*** Excerpted records Section Begins ***

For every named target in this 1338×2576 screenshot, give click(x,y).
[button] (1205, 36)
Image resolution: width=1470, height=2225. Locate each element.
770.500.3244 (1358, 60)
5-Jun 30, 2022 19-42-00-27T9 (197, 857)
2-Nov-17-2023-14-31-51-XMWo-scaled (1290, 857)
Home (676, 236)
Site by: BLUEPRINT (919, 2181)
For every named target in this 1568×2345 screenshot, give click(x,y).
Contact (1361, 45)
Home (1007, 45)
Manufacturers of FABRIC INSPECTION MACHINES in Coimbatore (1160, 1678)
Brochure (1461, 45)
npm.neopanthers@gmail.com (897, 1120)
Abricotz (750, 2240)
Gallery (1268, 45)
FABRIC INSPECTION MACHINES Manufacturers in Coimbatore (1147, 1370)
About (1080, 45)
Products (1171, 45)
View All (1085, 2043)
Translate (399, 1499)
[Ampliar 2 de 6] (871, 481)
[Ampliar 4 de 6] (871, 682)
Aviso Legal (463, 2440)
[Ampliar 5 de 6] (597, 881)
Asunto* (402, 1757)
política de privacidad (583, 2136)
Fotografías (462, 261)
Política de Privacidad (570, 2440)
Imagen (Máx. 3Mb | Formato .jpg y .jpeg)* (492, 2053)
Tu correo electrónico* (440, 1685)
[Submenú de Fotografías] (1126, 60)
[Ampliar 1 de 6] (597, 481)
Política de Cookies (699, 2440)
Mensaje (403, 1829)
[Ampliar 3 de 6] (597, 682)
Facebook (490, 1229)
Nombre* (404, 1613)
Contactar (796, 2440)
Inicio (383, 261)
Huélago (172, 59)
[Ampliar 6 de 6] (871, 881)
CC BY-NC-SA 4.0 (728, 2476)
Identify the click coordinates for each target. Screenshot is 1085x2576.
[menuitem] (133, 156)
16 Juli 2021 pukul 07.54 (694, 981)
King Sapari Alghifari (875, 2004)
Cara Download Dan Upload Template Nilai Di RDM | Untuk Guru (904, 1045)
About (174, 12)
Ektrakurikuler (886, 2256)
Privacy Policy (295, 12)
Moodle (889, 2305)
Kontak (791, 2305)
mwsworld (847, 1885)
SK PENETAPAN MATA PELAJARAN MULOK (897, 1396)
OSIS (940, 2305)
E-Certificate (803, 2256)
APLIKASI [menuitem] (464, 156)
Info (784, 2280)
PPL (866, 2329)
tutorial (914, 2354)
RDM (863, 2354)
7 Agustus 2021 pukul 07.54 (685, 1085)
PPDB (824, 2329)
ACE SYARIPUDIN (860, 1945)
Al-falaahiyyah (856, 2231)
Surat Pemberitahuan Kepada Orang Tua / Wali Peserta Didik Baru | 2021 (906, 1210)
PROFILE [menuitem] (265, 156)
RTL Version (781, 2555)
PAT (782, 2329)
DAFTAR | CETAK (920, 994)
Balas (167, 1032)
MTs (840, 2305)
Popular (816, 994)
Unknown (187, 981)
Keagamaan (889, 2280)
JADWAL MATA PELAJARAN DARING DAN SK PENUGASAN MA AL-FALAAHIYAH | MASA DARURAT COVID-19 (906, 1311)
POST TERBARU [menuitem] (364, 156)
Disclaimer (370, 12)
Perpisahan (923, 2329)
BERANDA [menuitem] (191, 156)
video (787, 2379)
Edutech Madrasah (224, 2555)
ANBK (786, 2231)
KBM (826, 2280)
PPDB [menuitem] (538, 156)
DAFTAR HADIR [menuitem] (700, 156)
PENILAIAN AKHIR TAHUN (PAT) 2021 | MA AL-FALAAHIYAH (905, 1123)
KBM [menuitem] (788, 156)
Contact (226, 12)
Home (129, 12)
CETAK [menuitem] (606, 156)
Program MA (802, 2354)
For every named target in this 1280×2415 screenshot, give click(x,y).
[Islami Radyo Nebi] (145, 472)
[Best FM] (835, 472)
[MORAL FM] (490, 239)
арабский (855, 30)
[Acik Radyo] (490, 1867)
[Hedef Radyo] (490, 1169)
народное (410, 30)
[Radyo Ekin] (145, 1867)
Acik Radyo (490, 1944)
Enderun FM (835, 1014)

*** Excerpted records Section Ends ***

From the entries above, restate word for word the lines from the line containing "Info (784, 2280)" to the line containing "Keagamaan (889, 2280)", both ends included, and nothing more.

Expected answer ▸
Info (784, 2280)
PPL (866, 2329)
tutorial (914, 2354)
RDM (863, 2354)
7 Agustus 2021 pukul 07.54 (685, 1085)
PPDB (824, 2329)
ACE SYARIPUDIN (860, 1945)
Al-falaahiyyah (856, 2231)
Surat Pemberitahuan Kepada Orang Tua / Wali Peserta Didik Baru | 2021 (906, 1210)
PROFILE [menuitem] (265, 156)
RTL Version (781, 2555)
PAT (782, 2329)
DAFTAR | CETAK (920, 994)
Balas (167, 1032)
MTs (840, 2305)
Popular (816, 994)
Unknown (187, 981)
Keagamaan (889, 2280)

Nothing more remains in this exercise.